Posted by Mathieu Jobin Sat, 15 Apr 2006 06:59:00 GMT | no comments

Anyone had fun with ALSA before ? Some would say its much better than OSS and much more powerful. Some would simply say the it supports more cards (well of course, development on OSS is kinda stopped for a while already) anyway.

Who need this kinda of configuration ? why there is so many options to this config file ? its like your computer could really have 5 different sound card and reroute them in some weird way. well, buy a mixer. got true use for all the power ALSA offer ? please comment below.

I'm just to a point where, even though you are a geek programmer, if all you want to do is software or web development. You don't really want to understand the fully underlying sound system of your operating system to chat with your girlfriend. There is advantage Linux has I can't live without but there is huge whack of extra time that you have to spend in order to get things working. And some of you who does not have problem, well either you have not used it long enough or you are just as picky as I can be.

anyway, I did not want to troll about anything today. I'm just very tired of rebooting on windows when I have to do my phone calls. And the good news is: I found this little hack that I need to get both my soundcard device and my USB microphone as default device.

somekool@krypton ~ $ cat /etc/asound.conf
pcm.!default {
        type asym
        playback.pcm {
                type plug
                slave.pcm "hw:0,0"
        }
        capture.pcm {
                type plug
                slave.pcm "hw:1,0"
        }
}
somekool@krypton ~ $

that's it. so now I can just use arecord to record my voice without needing any options to specify the proper device.

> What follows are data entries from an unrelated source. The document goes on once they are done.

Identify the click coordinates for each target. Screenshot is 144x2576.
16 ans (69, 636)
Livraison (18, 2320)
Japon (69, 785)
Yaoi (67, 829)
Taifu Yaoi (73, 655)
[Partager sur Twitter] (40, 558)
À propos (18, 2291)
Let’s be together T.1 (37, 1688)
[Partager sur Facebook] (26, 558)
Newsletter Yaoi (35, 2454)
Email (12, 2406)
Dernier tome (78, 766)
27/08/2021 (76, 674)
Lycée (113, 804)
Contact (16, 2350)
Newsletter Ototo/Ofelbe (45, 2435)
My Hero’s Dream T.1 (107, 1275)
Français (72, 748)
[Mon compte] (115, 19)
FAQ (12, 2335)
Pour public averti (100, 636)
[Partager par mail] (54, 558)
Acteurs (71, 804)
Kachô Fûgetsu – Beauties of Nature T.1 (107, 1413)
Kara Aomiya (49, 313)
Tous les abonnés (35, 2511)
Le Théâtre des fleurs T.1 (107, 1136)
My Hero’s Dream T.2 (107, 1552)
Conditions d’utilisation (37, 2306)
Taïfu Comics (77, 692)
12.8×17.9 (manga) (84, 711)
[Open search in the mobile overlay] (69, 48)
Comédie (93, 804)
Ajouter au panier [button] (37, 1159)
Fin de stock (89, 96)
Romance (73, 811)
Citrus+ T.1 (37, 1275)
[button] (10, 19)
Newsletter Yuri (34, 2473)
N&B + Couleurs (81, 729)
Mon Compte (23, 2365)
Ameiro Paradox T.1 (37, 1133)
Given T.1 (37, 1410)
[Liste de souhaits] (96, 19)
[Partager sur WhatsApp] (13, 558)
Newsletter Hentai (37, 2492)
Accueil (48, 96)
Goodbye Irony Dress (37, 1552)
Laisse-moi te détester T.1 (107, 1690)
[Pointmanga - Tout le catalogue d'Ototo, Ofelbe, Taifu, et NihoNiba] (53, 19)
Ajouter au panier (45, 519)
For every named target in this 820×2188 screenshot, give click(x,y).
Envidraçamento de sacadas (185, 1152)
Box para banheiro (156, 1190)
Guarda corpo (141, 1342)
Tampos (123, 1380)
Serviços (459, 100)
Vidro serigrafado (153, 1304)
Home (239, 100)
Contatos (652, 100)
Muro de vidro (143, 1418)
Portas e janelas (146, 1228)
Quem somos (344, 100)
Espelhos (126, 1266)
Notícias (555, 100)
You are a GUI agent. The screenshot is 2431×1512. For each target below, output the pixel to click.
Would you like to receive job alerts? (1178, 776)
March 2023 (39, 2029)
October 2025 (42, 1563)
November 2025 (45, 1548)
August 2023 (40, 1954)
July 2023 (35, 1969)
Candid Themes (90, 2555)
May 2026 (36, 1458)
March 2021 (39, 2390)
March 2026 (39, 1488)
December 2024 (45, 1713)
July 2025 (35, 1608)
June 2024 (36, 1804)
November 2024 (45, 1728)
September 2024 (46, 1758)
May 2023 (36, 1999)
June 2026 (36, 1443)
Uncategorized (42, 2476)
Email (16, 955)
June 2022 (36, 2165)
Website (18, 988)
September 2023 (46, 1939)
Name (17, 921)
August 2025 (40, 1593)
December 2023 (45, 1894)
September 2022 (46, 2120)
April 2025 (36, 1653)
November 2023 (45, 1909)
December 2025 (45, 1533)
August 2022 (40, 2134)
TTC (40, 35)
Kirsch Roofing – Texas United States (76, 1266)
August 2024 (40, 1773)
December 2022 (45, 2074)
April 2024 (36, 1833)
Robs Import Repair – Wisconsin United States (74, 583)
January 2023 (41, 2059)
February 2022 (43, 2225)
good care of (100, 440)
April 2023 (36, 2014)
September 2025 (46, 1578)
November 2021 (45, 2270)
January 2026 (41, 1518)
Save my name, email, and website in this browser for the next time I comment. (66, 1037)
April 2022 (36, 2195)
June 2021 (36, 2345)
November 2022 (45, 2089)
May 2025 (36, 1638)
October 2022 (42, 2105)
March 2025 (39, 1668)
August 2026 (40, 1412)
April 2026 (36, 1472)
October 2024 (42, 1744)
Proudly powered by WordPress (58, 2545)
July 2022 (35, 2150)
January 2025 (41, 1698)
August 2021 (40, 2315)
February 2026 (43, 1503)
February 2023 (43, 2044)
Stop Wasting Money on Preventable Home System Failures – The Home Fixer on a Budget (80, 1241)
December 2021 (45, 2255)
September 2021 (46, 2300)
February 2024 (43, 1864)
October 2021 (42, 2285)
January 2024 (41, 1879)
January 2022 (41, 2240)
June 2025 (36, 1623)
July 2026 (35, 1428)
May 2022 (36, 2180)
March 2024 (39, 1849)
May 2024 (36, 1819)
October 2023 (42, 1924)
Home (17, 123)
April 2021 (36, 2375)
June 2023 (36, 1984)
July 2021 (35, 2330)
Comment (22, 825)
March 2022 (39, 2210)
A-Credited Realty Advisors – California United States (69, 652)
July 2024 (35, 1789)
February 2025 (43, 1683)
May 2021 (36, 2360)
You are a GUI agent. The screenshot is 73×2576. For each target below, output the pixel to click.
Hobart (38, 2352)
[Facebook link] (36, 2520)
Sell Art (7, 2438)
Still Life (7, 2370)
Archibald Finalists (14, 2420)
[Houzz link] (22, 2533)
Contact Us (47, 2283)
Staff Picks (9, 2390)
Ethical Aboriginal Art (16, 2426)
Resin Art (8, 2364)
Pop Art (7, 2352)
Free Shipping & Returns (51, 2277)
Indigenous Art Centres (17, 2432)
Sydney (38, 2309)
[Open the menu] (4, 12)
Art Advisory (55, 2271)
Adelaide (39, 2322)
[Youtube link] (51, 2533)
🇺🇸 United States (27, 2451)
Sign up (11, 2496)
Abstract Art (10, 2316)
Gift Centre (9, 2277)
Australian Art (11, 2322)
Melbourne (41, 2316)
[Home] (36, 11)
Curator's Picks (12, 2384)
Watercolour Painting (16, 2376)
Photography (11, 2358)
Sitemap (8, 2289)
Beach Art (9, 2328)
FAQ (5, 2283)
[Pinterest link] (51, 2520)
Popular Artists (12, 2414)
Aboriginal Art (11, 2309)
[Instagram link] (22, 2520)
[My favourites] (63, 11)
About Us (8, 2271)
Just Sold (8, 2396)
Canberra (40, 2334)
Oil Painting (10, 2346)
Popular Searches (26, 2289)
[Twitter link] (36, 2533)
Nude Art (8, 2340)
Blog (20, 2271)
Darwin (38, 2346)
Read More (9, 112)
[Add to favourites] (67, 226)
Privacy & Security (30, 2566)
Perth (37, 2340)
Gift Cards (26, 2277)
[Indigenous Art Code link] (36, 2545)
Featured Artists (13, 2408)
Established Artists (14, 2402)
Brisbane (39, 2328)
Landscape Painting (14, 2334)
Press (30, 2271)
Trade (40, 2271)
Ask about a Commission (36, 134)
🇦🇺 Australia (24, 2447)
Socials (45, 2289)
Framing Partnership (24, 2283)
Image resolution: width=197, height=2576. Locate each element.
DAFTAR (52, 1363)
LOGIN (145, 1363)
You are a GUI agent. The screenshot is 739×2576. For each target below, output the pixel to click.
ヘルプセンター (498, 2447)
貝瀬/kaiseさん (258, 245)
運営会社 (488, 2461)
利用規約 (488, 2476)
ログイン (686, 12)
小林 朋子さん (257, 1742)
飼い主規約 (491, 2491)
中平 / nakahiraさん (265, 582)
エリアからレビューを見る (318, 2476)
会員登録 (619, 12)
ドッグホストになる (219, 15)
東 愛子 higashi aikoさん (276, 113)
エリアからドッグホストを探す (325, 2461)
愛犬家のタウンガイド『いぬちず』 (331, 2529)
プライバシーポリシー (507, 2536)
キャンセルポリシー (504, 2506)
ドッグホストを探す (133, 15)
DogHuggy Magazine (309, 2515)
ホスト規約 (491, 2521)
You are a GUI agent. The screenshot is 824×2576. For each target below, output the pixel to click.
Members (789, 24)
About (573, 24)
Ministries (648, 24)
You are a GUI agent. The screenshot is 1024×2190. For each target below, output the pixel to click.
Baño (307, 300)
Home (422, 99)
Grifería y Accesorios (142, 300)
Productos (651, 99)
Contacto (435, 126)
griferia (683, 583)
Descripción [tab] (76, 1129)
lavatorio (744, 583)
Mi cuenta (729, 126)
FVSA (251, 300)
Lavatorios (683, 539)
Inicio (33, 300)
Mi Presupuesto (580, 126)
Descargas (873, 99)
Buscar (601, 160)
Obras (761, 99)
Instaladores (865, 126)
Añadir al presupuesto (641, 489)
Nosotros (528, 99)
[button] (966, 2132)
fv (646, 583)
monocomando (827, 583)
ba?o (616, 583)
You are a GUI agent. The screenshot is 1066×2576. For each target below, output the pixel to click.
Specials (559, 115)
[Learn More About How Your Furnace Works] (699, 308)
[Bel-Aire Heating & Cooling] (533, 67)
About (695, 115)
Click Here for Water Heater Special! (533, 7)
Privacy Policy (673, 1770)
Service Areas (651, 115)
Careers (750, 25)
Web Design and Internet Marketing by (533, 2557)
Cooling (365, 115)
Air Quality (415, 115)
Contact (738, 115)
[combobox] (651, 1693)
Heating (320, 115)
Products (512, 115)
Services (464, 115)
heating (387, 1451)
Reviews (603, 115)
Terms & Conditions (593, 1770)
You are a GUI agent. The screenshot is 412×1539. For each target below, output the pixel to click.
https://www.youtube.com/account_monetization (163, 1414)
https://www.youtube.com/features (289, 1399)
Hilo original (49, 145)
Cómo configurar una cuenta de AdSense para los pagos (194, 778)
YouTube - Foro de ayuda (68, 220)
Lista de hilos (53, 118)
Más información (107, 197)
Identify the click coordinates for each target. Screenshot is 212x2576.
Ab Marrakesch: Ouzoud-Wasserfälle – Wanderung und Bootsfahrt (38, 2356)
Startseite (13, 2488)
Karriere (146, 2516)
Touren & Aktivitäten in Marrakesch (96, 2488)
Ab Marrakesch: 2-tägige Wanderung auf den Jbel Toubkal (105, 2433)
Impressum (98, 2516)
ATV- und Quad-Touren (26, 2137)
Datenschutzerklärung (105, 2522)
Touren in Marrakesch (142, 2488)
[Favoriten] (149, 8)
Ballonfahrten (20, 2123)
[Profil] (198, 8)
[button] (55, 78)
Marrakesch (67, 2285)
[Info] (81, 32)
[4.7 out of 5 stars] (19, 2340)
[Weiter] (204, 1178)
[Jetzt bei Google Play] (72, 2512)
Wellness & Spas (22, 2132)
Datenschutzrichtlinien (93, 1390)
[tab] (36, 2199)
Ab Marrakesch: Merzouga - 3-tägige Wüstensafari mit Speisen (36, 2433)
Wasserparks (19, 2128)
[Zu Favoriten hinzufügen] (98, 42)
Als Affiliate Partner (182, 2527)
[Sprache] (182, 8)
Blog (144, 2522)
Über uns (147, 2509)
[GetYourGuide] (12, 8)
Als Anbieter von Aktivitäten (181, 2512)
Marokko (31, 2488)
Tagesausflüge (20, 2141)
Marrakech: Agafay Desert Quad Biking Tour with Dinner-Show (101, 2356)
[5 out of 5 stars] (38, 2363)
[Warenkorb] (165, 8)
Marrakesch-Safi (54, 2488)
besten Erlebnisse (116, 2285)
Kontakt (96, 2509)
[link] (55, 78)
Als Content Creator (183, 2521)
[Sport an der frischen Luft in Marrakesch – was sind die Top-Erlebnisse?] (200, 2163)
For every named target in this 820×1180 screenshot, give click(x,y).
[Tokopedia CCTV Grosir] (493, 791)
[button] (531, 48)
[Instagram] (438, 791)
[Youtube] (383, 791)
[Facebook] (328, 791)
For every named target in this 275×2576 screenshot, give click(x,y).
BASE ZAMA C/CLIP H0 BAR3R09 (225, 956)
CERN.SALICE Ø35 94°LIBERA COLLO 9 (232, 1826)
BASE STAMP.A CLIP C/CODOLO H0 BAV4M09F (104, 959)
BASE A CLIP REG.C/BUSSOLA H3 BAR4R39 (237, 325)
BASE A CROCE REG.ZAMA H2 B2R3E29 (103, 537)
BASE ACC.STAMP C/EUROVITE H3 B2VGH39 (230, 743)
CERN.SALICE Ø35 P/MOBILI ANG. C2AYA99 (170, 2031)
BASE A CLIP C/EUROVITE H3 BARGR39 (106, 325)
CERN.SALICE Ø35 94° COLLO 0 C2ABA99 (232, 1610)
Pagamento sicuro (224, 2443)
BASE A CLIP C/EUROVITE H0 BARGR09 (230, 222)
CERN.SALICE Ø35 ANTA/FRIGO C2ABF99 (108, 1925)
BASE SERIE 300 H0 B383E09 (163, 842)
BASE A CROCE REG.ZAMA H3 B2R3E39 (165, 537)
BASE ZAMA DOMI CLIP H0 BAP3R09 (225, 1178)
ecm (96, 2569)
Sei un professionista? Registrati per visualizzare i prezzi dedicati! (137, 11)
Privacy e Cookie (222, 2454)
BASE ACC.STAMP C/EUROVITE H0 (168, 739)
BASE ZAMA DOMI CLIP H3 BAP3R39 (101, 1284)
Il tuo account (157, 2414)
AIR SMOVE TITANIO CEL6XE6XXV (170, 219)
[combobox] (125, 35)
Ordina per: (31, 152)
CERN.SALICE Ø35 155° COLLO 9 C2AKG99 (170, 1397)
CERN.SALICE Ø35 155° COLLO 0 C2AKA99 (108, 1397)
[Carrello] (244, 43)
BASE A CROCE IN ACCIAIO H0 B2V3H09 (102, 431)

somekool@krypton ~ $ arecord file.wav

well am I happy ? not really. skype needs OSS or OSS emulation to work. it does not use ALSA directly. but OSS is too old. and I can't really switch my system to it. so I'm not sure if I can get an OSS-emulated device for my USB microphone or If I really need to get arts to see my microphone. arts seems the easiest way to get everything working. but for some reason, it still does not see my microphone.

Hey you out there who knows all about it but are just a little to shy to help. show yourself off it will be highly appreciated.